▶ [Records shown]

__________

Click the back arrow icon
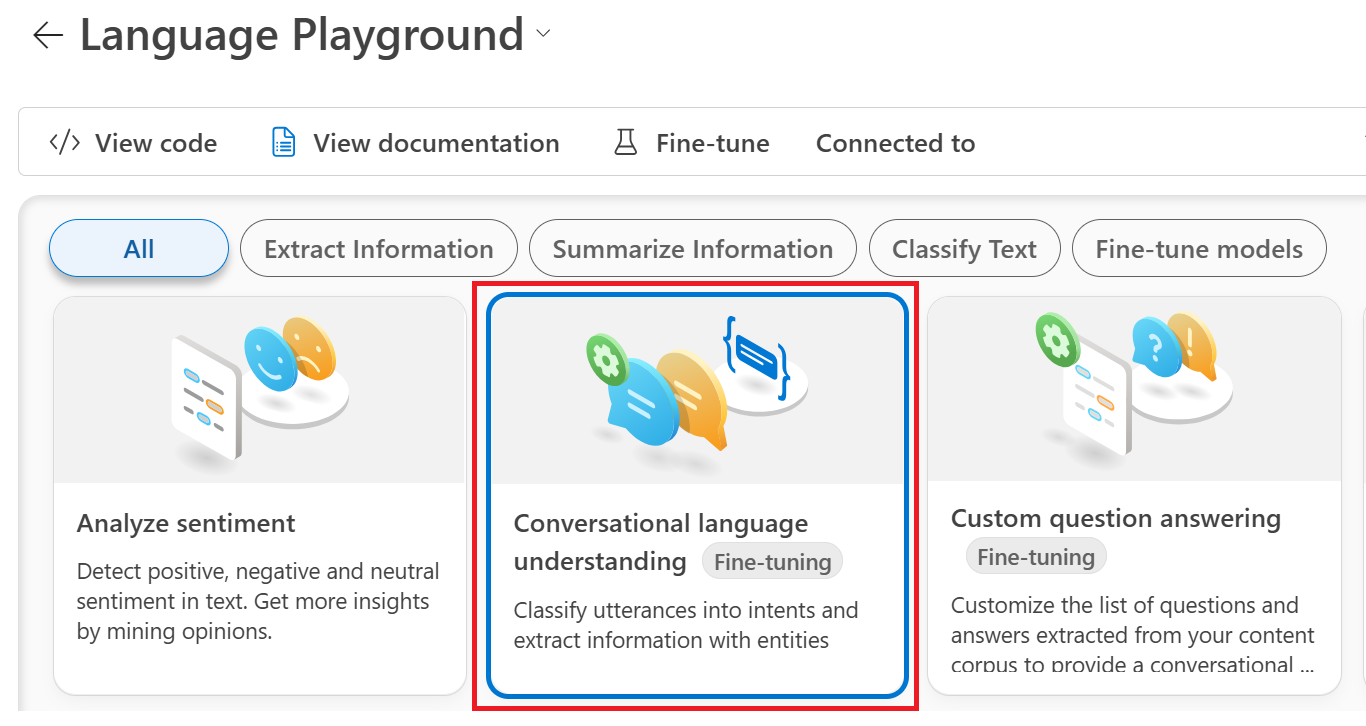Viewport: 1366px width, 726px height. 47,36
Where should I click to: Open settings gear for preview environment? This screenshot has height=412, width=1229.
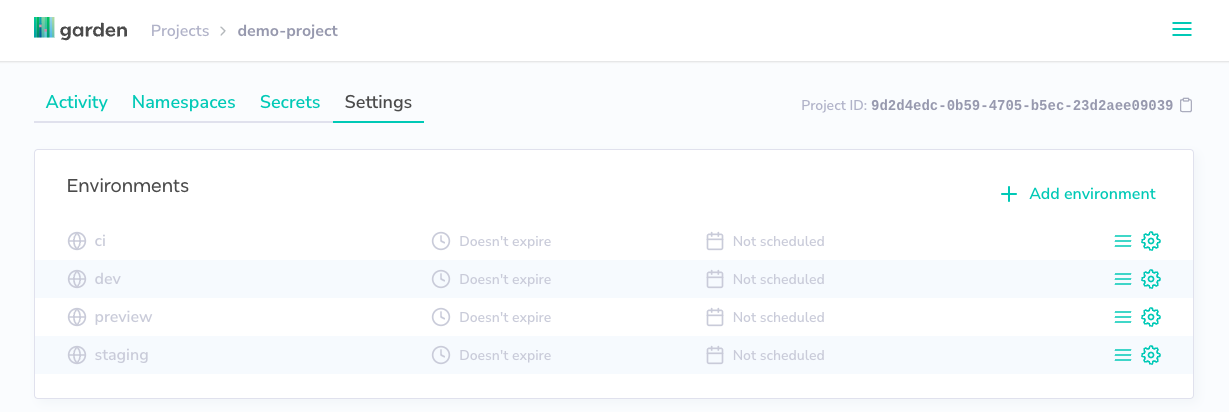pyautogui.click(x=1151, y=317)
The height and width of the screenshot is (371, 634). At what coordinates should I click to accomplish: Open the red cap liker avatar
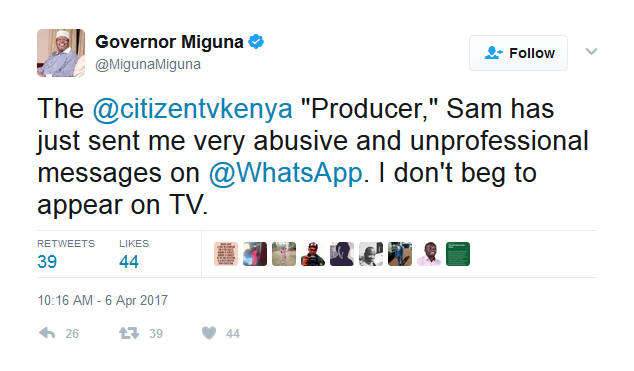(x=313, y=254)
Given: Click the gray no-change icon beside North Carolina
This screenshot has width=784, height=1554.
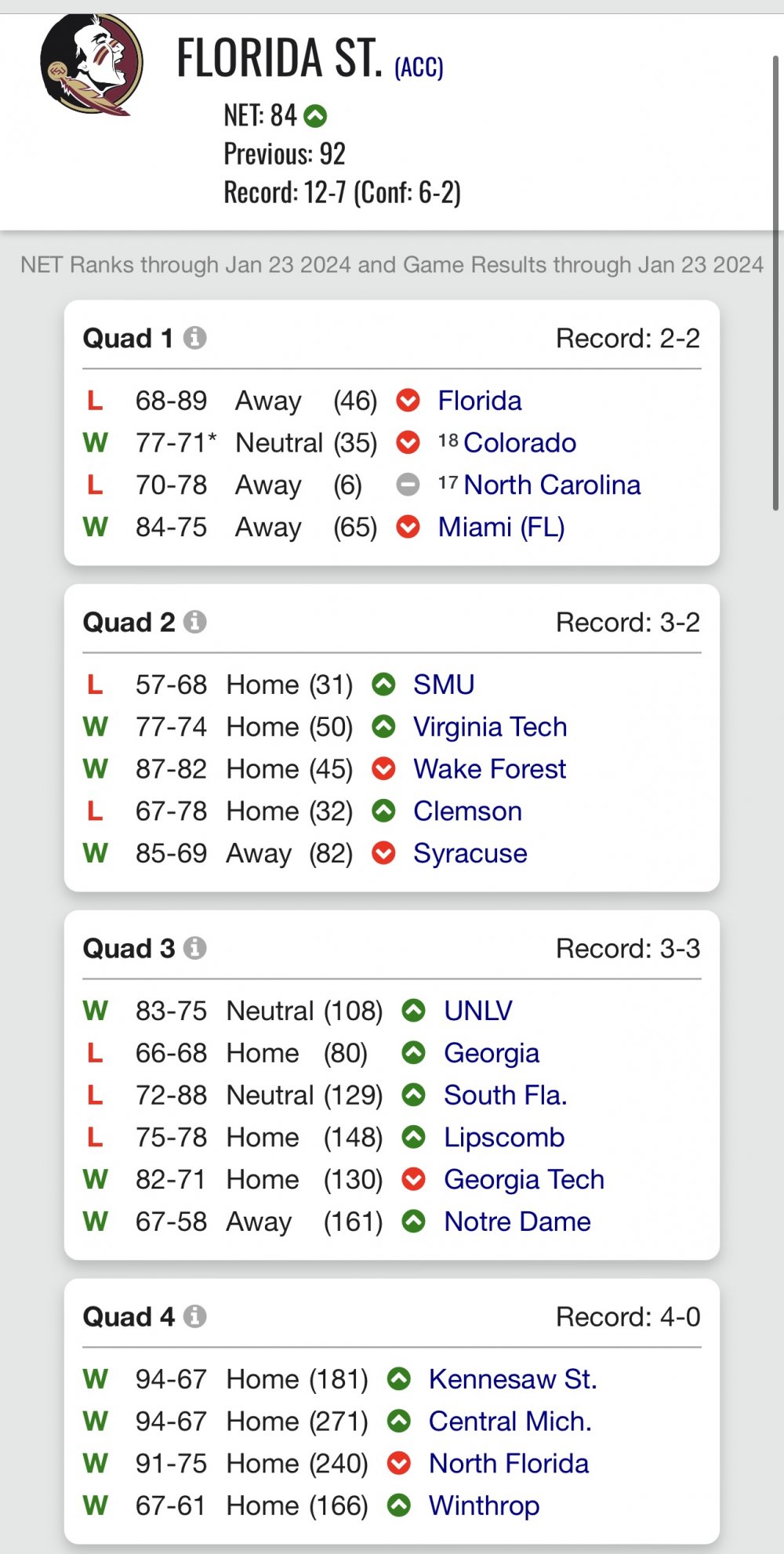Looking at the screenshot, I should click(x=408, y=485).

__________

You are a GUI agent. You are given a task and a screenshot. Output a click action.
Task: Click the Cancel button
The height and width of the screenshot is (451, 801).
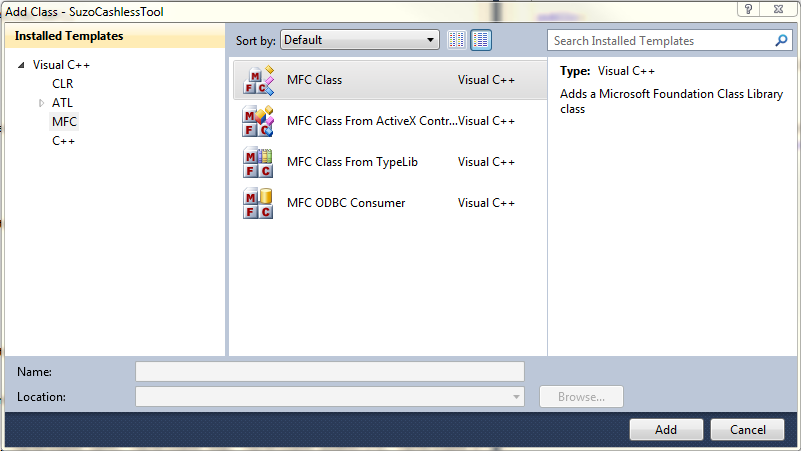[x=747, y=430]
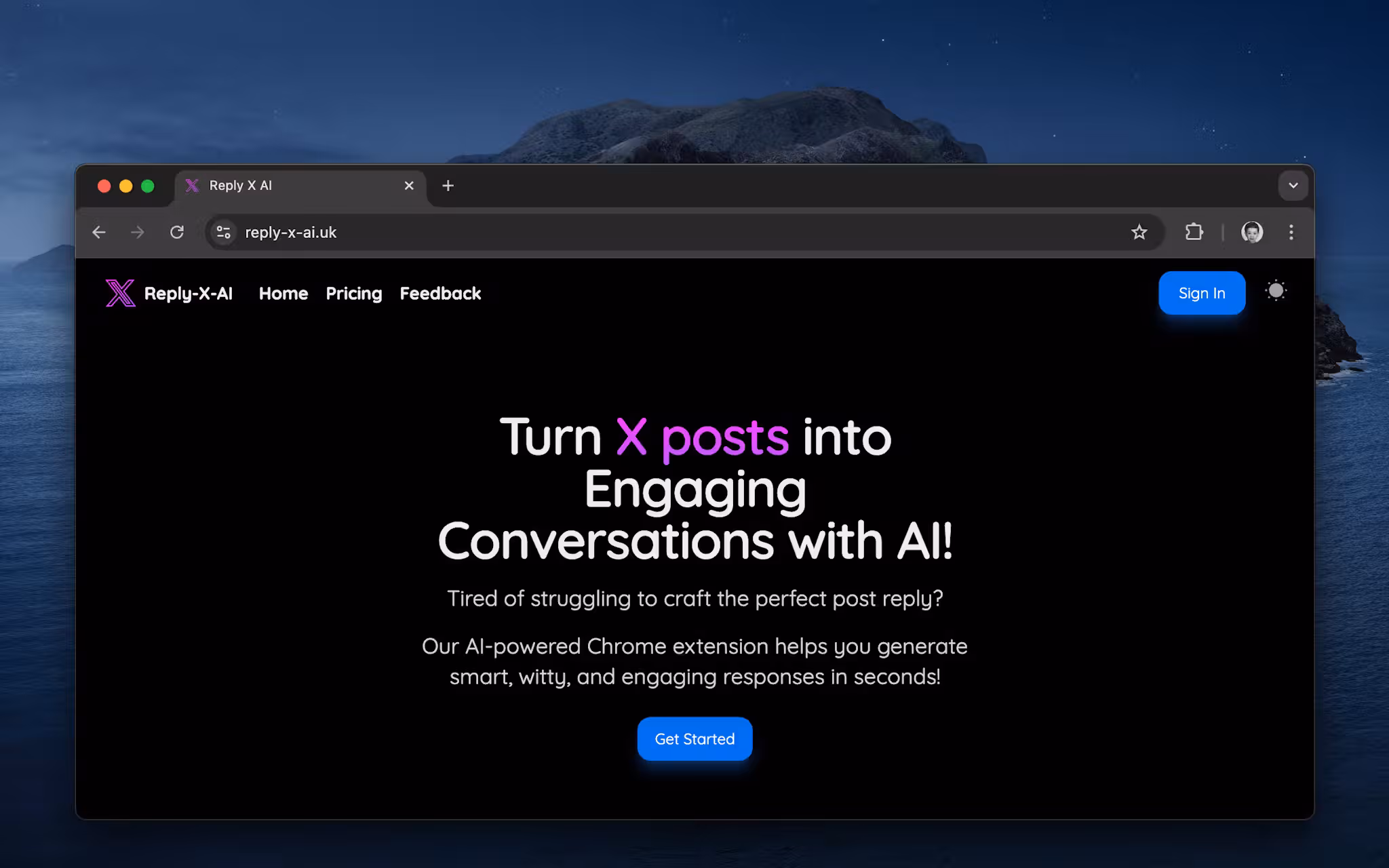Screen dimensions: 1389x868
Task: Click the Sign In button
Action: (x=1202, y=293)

__________

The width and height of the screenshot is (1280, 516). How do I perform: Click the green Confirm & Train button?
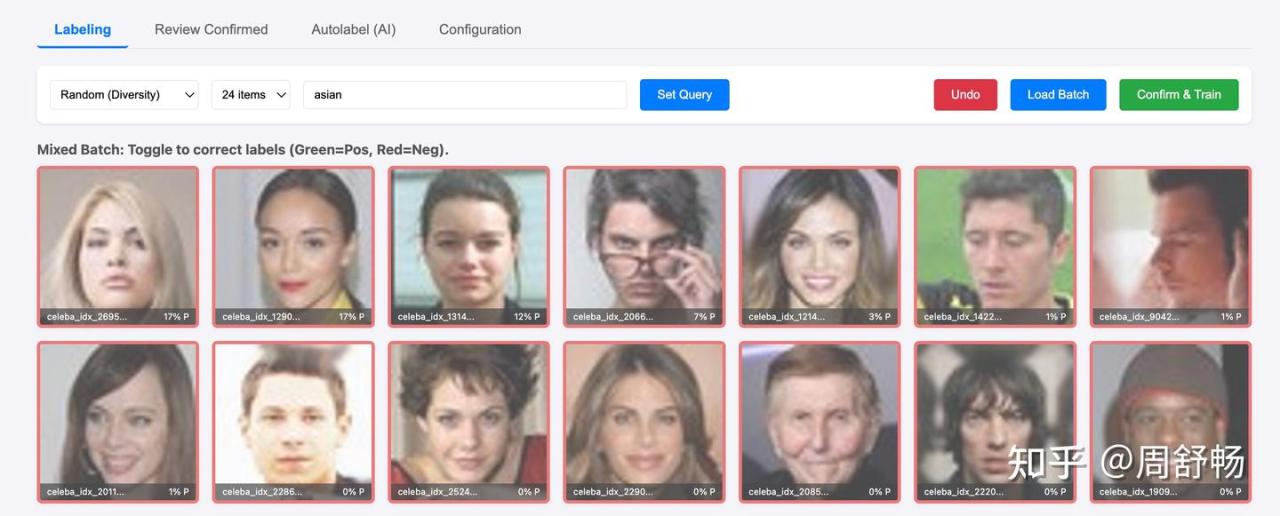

__________

▶ [What is needed] When you reach the line holding "The height and width of the screenshot is (371, 634)." in the listing above, begin retyping exactly, and stop once the line holding "Given: Click the" is done; pictures stay out.

▶ [Solution to the exercise]
The height and width of the screenshot is (371, 634). At what coordinates should I click to accomplish: Open the red cap liker avatar
(x=313, y=254)
Given: Click the gray no-change icon beside North Carolina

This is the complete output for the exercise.